The sole sell rating on the Brentwood, Tennessee-based company comes from Morningstar’s Jaime Katz. Her fair-value estimate of the company of $102 per share -- the Street-low -- is nearly 20% below where shares are trading, which pulled the rating into “sell” territory. She otherwise said Tractor Supply is a good business that has “taken its lumps” in the past.
“No one loved it for a while, especially in the 2016 and 2017 period,” Katz said. “They were impacted by wonky weather patterns, which appears to be the biggest volatility factor for them.” If it’s too warm, and cold weather gear is out on the floor, there’s sometimes a mismatch, Katz explained.

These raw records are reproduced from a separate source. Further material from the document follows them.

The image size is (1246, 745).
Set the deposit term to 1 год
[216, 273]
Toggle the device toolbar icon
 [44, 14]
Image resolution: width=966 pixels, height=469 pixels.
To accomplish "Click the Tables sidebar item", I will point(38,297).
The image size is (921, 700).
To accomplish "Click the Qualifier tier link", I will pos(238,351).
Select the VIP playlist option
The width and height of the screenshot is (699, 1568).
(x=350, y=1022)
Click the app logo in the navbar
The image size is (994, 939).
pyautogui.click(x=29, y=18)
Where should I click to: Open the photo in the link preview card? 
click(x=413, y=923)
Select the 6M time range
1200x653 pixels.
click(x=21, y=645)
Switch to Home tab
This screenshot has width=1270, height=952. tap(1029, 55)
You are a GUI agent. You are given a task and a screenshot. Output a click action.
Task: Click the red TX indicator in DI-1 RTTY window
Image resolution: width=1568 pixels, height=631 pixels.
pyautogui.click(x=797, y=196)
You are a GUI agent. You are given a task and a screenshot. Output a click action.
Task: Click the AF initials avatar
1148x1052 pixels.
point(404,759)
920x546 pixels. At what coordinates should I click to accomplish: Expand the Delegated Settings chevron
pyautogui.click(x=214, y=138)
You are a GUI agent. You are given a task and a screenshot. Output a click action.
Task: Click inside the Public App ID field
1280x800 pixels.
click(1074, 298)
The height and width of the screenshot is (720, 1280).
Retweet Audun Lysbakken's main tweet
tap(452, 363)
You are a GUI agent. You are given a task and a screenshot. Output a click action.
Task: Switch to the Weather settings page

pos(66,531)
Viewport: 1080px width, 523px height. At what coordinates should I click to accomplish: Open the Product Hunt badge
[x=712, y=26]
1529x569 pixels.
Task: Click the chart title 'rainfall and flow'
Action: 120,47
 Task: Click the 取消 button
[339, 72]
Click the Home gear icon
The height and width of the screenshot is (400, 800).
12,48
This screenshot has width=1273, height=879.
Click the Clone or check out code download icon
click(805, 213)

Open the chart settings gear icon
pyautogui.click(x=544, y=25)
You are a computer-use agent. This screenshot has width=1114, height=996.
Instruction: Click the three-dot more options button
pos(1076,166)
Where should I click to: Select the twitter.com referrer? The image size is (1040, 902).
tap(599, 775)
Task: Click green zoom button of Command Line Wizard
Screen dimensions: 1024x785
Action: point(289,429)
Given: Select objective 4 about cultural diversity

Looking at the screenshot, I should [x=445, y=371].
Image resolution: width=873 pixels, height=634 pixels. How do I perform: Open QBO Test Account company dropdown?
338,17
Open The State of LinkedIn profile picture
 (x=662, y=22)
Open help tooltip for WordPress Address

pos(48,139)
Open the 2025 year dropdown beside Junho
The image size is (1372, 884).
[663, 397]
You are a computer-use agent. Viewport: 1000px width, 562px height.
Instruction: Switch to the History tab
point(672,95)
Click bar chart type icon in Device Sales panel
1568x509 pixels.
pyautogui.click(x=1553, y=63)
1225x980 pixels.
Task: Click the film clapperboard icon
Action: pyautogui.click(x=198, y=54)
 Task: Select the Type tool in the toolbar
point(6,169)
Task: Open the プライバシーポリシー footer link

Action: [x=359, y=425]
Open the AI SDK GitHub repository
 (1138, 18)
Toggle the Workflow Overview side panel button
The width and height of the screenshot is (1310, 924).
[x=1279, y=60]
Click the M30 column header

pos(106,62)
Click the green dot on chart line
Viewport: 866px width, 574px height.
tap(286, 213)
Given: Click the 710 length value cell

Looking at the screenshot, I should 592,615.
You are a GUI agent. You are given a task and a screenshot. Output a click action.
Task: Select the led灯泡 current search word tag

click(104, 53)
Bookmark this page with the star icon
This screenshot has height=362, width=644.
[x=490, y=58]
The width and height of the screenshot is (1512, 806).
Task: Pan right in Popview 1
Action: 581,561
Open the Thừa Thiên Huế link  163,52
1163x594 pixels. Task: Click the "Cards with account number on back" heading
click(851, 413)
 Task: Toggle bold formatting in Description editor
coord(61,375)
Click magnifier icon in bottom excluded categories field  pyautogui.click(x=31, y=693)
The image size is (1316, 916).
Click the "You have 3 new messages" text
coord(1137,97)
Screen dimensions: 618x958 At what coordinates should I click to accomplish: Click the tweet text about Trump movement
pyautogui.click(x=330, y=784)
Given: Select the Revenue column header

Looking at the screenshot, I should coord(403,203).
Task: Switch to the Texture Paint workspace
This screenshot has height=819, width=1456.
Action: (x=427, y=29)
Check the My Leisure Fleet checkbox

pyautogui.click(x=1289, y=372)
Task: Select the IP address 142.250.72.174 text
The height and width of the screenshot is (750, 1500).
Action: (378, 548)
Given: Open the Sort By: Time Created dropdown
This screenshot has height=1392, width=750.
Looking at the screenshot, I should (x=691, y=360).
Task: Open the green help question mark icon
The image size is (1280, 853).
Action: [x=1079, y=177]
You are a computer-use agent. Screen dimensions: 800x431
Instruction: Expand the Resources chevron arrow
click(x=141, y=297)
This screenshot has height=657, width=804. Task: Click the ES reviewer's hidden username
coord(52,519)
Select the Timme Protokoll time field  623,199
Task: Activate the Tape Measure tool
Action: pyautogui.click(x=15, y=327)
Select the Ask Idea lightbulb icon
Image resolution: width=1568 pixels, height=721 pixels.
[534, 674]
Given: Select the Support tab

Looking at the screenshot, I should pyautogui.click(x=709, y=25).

One possible helpful trend that some analysts touched on last month is a shift of urban residents going more country. A Piper Sandler-conducted survey found that roughly 40% of urban residents were “likely” or “very likely” to move in the next 12 months to a more suburban or rural area, where Tractor Supply stores tend to be located. “We believe this population migration over the next year will be favorable for TSCO,” Piper analyst Peter Keith wrote.
Katz thinks the trend may have legs. “The idea that there is a movement from urban to more suburban and rural areas is legitimate, but TBD,” Katz said.
Meanwhile, Goldman analyst Kate McShane stepped away from her bull rating last week, saying the recent comp lift may be temporary as once shuttered competitors come back, states re-open, stimulus checks fade, “and the reality of a tougher economic backdrop sets in.”
McShane suspects part of the online surge was gained from Amazon’s shift to focusing entirely on essentials in recent months, driving dollars to other retailers. After the recent share run-up, she sees the stock as likely fully valued.